Con ocasión del centenario de la muerte del gran poeta italiano, el Meeting ha dedicado su cita anual con la poesía a Giovanni Pascoli, bajo el título: "...bajo las estrellas, el libro del Misterio". Emilia Guarnieri y Davide Rondoni se han encargado de hacer vibrar los versos de esa humanidad "vertiginosa y magnética" que don Giussani nos enseñó a amar.
Rondoni provoca inmediatamente al público a no dar por supuesto que exista alguien como Pascoli, alguien que percibe en sí "ese misterioso choque entre un anhelo inextirpable y algo, dentro de nosotros, que lo niega". Al respecto, Davide observa que Pascoli supo siempre mantener viva esta doble mirada continua: como mirar la vida desde la cumbre de un rascacielos y desde el sótano, desde las estrellas y desde el abismo. Es la mirada del poeta. Una mirada incómoda. La mirada verdaderamente humana.
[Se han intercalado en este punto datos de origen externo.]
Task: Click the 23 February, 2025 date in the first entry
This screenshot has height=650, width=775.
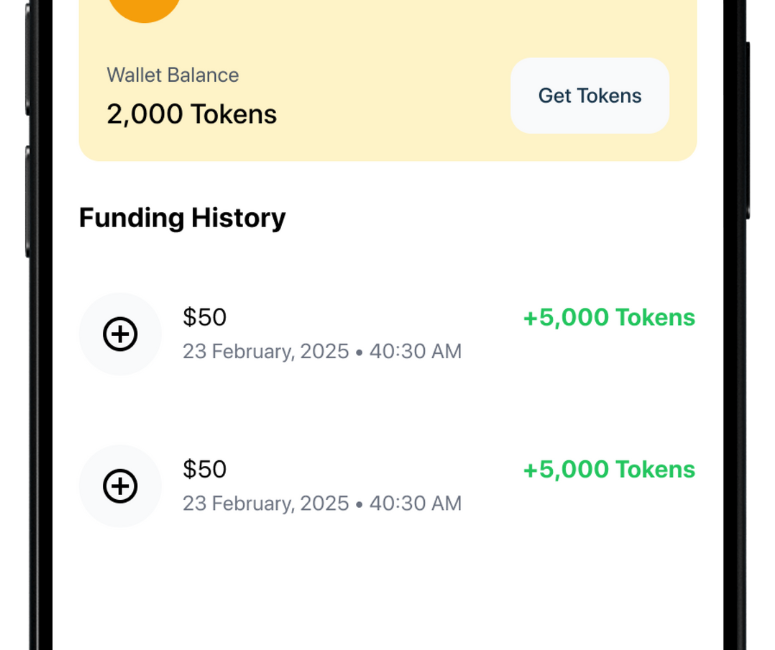Action: [x=265, y=352]
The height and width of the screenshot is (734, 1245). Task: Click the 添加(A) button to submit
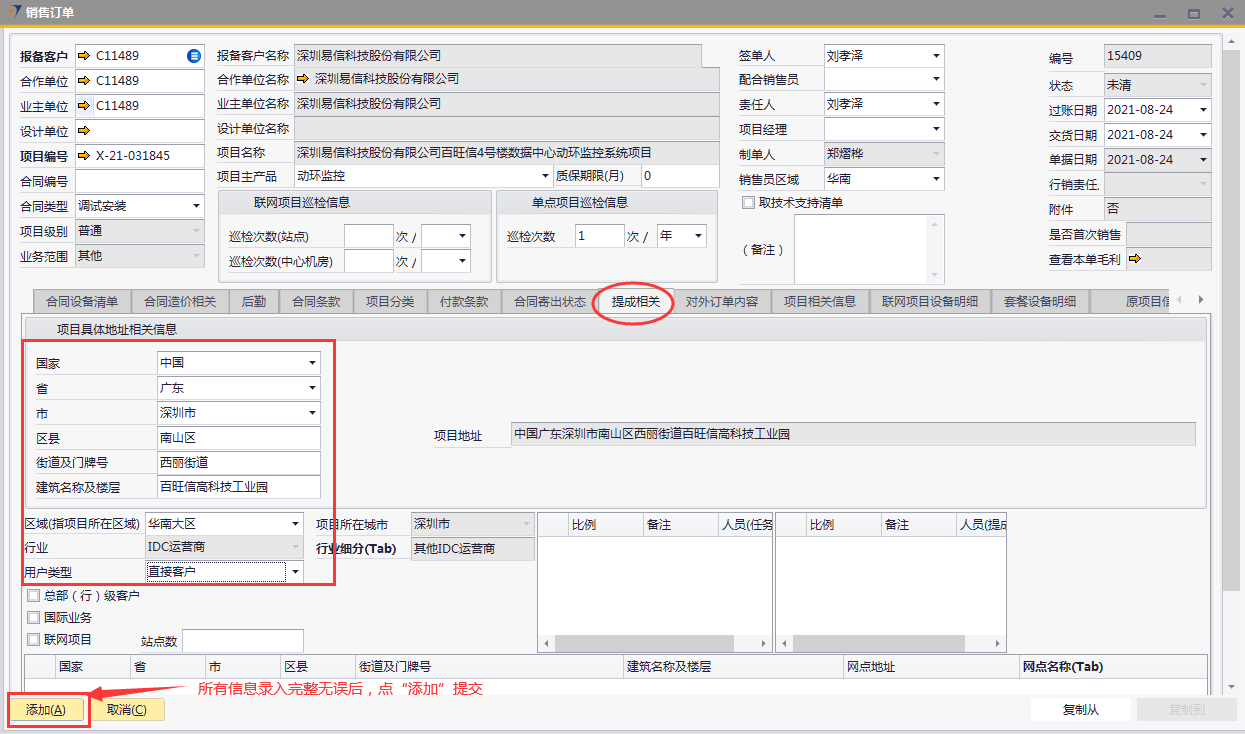click(46, 710)
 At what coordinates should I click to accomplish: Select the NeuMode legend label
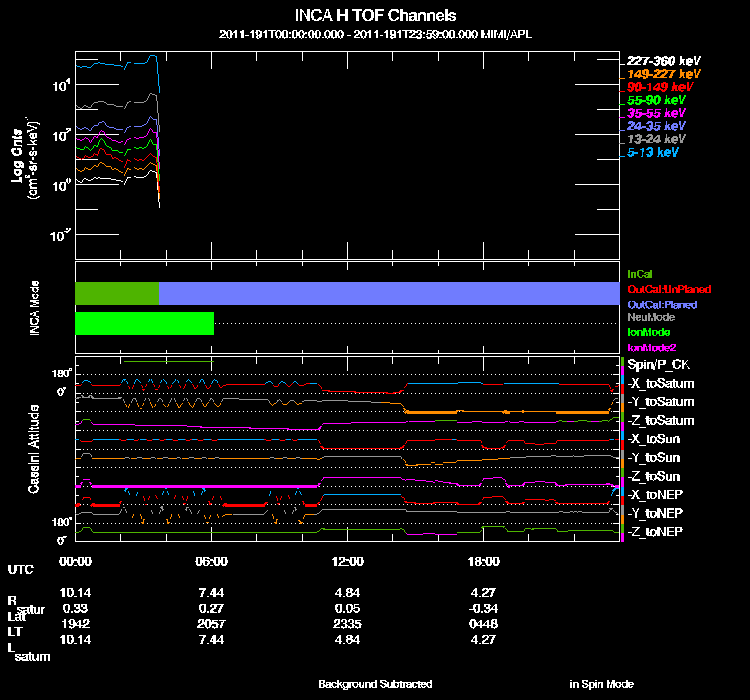coord(651,317)
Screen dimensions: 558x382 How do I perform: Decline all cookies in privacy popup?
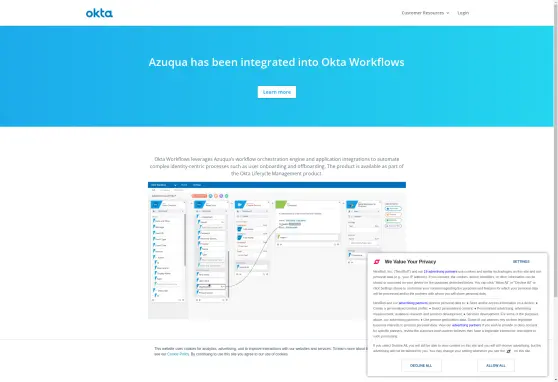click(x=421, y=366)
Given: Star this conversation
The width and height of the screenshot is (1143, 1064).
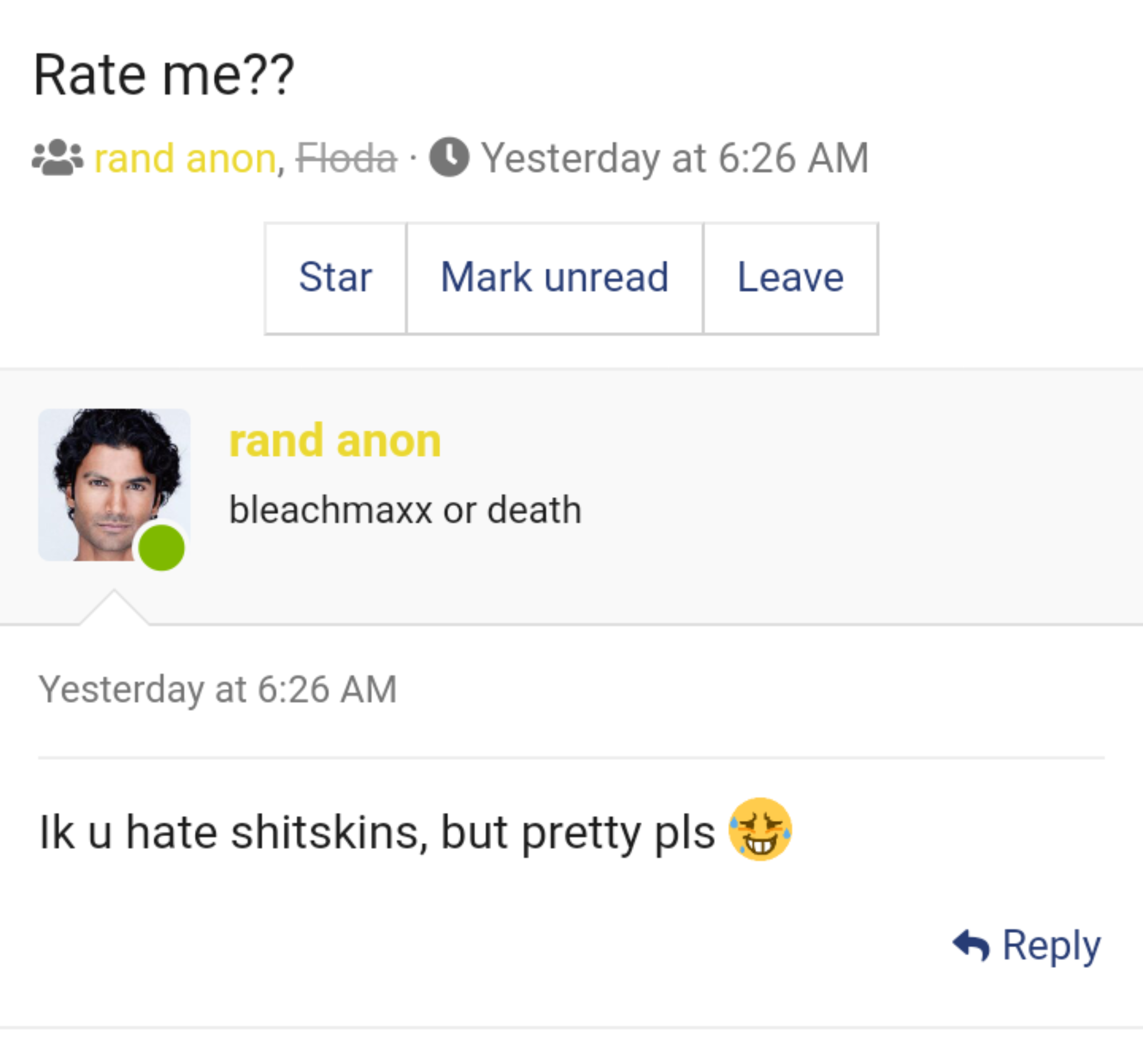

La existencia del arte debería provocar sorpresa, agradecimiento. Es lo que sentimos los que escuchamos a Rondoni. "Los artistas no sirven de nada, más que para poner de relieve que estamos vivos", más que para redescubrir el gusto de la presencia de la vida.
Luego, Rondoni lee la introducción de Pascoli a sus Canti di Castelvecchio (1903) donde el poeta mismo explica de dónde nace su palabra: "De mi madre. Siento que de ella nace mi actitud contemplativa". La poesía de Pascoli nace de la "mirada viuda" de su madre, de la mirada llena y a la vez vacía, de una presencia amada y ausente, comenta Rondoni. A mi lado, detrás de unas gafas oscuras, una joven señora llora. La poesía sirve para dar relieve a la vida.
La lectura de los poemas llega a su cénit con la lectura de Los dos huérfanos y La cavallina storia, una suerte de cuadro impresionista. Poemas que, tildados comúnmente de "decadentes", en realidad manifiestan la caída de un yo que no encuentra su apoyo, su reposo, su casa. Poemas extremadamente modernos, marcados por el sentimiento de la orfandad y el deseo al menos de ser buenos, ante un destino adverso. Para nada descontado tampoco este deseo de ser buenos, observa agudísimamente Rondoni, por la falta de una relación que nos sustente ante la tentación fortísima - ¡qué verdad es para tantos jóvenes que conozco! - de echarse a perder, de dejarse ir vagabundeando sin meta.
Al final, una perla: La cometa. Lo que nos conmueve, a todos, escuchándola no es tanto la muerte del compañero de juegos del poeta, sino la mano de la madre que lo acaricia, ya inerte. Ese gesto toca en nuestra alma una cuerda que va en contra de la muerte, hace vibrar una bondad que es más fuerte que la muerte. Y esa caricia, trágica y pulsante de eternidad, nos estremece, nos hace pensar en aquel que acarició a la viuda de Naín, en aquel que acaricia nuestro rostro y da comienzo, así, a ese misterio que es cada día nuestra vida.